Foi um pensamento de matar
Há quem viaje para ver monumentos, nós fomos para conquistar o alcatrão... ou pelo menos, todas as rotundas de Arganil.
Esta é a história de uma dupla que tinha tudo para dar errado, mas que acabou num álbum de fotos épico.
De um lado, o Dave, o nosso britânico renegado. Imaginem um cavalheiro que trata o Código da Estrada como a Bíblia: para ele, um sinal vermelho é uma barreira intransponível e o limite de velocidade é para ser cumprido à risca, com todos os parafusos da mota a vibrar em sintonia britânica.
Do outro lado, o "Terror das Vinhas". Se o Dave é a calma, eu sou a tempestade. Para mim, as rotundas não são apenas cruzamentos, são palcos para o meu escape cantar e para mostrar que "chegar a horas" é um conceito muito relativo quando se tem punho para enrolar.
O Resultado? 📸 Uma expedição surrealista por Arganil.

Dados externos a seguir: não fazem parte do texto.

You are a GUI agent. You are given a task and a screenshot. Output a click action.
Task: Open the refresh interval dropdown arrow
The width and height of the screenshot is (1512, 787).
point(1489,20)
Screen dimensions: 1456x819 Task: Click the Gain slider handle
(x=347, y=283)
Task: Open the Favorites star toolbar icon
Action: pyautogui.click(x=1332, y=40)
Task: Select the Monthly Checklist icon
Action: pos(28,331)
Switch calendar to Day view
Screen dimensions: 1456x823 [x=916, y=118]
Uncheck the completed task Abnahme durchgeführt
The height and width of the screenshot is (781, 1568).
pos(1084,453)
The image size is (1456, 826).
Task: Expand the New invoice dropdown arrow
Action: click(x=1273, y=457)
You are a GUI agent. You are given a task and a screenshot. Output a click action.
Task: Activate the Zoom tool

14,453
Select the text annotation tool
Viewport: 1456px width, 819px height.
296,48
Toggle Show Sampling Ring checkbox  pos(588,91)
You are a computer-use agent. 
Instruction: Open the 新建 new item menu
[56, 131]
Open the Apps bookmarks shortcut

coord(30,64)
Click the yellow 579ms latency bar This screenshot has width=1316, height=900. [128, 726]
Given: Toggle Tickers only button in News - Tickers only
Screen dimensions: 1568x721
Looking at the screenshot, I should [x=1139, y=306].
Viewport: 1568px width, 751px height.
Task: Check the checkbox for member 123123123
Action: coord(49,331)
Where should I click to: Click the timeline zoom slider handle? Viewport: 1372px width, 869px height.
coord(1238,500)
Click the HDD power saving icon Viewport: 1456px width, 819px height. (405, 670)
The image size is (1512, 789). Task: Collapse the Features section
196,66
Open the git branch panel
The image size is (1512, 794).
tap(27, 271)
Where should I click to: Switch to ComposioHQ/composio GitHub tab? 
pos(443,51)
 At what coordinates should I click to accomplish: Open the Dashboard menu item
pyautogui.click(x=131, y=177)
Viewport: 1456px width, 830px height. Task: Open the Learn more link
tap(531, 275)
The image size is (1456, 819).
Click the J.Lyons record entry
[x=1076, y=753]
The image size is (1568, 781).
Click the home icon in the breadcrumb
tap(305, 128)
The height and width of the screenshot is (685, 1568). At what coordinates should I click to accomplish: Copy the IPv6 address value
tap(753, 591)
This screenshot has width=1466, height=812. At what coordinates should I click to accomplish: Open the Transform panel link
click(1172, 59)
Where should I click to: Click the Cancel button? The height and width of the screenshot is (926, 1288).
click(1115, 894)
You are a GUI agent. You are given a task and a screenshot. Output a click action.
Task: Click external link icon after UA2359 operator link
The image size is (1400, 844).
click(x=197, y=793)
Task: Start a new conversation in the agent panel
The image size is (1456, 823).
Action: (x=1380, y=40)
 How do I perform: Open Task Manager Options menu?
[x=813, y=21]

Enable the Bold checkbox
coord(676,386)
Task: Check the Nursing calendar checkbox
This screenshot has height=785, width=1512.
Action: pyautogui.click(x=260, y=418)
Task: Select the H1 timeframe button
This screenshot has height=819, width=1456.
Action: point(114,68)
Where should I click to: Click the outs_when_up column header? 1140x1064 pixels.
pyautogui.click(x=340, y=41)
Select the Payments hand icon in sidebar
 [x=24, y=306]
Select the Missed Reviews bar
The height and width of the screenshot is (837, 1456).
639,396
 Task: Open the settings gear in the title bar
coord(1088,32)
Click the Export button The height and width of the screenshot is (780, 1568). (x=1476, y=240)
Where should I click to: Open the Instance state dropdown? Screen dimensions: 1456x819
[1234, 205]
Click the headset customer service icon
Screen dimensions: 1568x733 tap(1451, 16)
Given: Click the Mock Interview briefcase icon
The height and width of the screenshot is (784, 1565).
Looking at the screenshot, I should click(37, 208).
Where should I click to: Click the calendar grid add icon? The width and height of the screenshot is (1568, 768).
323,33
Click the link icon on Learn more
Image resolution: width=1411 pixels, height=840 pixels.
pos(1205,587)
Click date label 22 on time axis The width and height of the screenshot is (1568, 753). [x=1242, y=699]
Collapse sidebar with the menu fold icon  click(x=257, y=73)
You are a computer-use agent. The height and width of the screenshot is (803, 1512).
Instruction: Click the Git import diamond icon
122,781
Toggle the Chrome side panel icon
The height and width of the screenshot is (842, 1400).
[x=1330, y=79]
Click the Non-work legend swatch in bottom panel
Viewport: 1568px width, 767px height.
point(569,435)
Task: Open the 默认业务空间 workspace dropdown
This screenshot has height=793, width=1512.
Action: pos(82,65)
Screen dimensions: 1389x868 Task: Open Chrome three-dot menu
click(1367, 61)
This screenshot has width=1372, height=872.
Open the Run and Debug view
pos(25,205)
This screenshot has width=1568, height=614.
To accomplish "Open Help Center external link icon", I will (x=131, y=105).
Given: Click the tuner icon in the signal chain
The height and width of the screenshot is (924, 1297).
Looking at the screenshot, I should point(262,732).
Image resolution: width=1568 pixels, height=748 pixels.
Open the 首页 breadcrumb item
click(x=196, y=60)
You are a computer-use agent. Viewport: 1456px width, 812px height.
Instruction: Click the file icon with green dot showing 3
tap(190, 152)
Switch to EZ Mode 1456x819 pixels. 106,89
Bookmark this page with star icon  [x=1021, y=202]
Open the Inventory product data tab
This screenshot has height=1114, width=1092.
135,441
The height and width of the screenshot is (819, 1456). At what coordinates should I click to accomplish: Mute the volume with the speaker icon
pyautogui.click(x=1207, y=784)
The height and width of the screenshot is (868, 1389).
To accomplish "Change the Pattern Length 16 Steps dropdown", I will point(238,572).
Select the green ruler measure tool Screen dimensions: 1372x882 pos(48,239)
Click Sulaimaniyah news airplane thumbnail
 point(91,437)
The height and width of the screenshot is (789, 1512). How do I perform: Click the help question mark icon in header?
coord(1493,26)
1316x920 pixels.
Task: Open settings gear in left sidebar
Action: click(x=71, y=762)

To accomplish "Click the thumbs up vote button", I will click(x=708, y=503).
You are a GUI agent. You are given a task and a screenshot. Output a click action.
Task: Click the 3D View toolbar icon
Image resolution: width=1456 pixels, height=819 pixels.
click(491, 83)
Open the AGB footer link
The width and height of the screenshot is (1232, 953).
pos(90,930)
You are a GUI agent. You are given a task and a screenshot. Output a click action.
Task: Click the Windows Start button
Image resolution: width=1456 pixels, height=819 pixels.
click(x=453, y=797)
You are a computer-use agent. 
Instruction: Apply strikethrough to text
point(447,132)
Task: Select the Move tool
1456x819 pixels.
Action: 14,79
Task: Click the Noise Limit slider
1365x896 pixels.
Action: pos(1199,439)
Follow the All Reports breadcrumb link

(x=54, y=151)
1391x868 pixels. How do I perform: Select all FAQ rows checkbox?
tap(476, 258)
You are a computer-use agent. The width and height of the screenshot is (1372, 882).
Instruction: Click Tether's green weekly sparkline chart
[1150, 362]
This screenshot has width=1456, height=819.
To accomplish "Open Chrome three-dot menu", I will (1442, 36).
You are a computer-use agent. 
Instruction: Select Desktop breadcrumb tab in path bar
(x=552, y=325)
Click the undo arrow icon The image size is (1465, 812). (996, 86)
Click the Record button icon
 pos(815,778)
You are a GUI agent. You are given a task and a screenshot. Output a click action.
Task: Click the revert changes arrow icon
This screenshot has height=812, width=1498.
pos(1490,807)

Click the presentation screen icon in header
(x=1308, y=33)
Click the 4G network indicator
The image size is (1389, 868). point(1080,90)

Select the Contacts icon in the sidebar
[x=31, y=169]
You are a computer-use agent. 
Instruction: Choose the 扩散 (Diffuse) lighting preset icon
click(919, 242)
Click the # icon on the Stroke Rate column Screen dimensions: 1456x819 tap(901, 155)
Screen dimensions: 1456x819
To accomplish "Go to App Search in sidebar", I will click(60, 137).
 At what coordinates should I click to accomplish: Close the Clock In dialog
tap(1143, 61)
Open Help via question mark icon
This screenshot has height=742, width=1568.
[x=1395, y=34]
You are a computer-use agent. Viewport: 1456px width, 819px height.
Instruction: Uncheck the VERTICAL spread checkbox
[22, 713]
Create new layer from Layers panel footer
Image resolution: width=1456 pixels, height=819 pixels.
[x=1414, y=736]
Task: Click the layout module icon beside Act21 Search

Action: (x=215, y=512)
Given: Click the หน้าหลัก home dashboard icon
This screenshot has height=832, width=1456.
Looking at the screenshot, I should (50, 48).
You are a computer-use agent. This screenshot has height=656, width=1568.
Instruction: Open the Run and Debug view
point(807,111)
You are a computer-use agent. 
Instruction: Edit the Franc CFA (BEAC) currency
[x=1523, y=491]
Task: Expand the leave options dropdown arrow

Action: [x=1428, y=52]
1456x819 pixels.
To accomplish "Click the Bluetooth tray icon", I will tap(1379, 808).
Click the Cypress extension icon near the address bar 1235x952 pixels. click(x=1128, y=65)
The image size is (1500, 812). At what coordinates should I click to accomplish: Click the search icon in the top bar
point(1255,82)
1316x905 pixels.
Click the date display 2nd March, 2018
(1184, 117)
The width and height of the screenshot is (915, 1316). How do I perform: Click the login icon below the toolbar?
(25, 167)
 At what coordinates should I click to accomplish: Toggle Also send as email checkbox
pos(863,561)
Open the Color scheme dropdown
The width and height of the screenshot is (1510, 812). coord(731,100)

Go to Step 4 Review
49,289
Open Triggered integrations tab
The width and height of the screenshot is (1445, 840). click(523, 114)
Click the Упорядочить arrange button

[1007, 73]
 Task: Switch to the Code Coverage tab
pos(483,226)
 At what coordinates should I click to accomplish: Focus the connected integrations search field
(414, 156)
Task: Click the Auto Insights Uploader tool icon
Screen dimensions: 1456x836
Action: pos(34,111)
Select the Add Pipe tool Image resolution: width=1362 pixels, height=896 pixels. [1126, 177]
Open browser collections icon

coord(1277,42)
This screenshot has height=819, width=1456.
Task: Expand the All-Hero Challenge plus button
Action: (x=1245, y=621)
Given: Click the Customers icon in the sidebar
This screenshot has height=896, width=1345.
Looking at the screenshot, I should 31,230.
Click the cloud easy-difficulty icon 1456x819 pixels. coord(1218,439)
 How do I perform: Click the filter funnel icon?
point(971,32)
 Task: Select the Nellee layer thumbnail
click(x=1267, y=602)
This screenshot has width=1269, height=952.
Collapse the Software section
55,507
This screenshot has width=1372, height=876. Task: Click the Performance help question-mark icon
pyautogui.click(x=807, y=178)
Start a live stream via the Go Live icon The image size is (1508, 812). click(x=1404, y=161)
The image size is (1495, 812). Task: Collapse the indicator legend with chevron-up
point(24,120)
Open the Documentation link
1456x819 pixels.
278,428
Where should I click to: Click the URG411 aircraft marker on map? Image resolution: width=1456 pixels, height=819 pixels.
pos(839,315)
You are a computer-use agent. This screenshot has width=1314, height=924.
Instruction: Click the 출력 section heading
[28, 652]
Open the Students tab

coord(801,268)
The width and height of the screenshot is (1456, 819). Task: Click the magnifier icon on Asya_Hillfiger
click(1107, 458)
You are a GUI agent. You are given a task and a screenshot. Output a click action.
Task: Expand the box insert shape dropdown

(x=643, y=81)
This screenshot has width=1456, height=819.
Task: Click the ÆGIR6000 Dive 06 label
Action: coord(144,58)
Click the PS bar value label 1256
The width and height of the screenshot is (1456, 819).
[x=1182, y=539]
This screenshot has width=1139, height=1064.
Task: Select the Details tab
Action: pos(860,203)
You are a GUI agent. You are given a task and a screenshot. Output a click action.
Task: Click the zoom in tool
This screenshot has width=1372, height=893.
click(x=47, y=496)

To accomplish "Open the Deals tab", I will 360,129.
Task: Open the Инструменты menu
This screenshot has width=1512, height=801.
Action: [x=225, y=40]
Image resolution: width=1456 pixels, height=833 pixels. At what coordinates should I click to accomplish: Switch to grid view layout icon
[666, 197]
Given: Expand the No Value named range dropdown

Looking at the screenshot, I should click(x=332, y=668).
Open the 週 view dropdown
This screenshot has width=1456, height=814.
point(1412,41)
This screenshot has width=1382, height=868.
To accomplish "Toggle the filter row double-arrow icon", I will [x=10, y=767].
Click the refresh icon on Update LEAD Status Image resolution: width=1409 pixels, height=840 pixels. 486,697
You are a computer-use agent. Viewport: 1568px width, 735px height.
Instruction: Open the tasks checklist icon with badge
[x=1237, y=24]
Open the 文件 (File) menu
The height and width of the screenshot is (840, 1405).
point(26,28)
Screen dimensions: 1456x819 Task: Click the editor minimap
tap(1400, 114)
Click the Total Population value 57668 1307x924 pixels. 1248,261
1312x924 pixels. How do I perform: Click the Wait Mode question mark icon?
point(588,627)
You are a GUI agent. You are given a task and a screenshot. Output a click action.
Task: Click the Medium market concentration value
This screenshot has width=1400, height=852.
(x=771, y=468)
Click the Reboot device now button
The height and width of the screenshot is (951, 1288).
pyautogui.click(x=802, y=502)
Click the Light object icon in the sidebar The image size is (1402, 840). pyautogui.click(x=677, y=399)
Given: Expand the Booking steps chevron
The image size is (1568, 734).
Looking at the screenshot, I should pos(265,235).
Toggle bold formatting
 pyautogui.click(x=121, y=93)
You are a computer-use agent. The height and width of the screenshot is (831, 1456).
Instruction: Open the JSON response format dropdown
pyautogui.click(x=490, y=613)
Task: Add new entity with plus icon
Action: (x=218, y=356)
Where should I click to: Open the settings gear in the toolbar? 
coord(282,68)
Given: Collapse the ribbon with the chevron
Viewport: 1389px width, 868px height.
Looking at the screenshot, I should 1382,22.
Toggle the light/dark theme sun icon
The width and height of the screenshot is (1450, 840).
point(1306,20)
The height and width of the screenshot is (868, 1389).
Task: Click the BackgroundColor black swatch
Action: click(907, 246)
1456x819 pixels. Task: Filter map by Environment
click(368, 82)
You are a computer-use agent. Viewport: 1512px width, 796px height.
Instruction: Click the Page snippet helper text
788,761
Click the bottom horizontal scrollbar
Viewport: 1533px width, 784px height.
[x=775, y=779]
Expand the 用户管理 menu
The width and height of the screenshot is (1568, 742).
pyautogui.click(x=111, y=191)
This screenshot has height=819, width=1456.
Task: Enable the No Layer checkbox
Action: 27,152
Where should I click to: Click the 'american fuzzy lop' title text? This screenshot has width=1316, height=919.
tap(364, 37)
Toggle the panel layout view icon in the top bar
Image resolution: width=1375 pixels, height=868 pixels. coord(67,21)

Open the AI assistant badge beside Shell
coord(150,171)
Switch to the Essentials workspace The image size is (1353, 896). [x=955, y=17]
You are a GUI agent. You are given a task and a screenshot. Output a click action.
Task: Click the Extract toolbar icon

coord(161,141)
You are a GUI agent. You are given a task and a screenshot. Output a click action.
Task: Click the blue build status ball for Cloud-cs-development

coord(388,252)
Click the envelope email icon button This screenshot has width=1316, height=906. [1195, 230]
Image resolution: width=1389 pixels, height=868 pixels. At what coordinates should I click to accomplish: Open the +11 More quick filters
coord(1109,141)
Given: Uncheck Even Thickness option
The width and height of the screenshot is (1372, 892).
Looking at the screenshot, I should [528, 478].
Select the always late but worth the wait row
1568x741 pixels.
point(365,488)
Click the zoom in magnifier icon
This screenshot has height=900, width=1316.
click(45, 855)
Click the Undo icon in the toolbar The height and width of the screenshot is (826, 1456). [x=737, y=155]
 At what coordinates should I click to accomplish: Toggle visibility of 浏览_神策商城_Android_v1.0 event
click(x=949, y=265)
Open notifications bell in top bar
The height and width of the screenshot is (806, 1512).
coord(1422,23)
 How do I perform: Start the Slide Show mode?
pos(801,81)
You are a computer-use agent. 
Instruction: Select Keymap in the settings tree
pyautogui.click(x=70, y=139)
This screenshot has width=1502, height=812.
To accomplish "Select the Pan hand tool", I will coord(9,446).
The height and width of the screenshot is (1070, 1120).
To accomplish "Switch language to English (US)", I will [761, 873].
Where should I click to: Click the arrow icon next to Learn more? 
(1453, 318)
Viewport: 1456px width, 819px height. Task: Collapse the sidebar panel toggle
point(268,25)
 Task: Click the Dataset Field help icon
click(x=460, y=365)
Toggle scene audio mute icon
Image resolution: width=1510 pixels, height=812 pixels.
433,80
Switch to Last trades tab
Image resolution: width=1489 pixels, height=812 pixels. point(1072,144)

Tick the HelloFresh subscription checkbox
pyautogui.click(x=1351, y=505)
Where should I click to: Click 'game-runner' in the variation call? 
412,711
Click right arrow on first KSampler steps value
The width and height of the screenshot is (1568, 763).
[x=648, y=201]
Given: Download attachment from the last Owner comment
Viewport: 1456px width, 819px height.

Entre as travagens milimétricas do Dave e os meus arranques que acordaram as aldeias vizinhas, conseguimos o impossível: documentar cada curva circular do concelho.
No final, ficaram as fotos, o cheiro a borracha e a prova de que, entre um "velhote" certinho e um motard com pressa, o que conta é a parvoíce da viagem.
Se passarem por uma rotunda em Arganil e ouvirem um eco de um escape e um resmungo em inglês, já sabem quem por lá andou!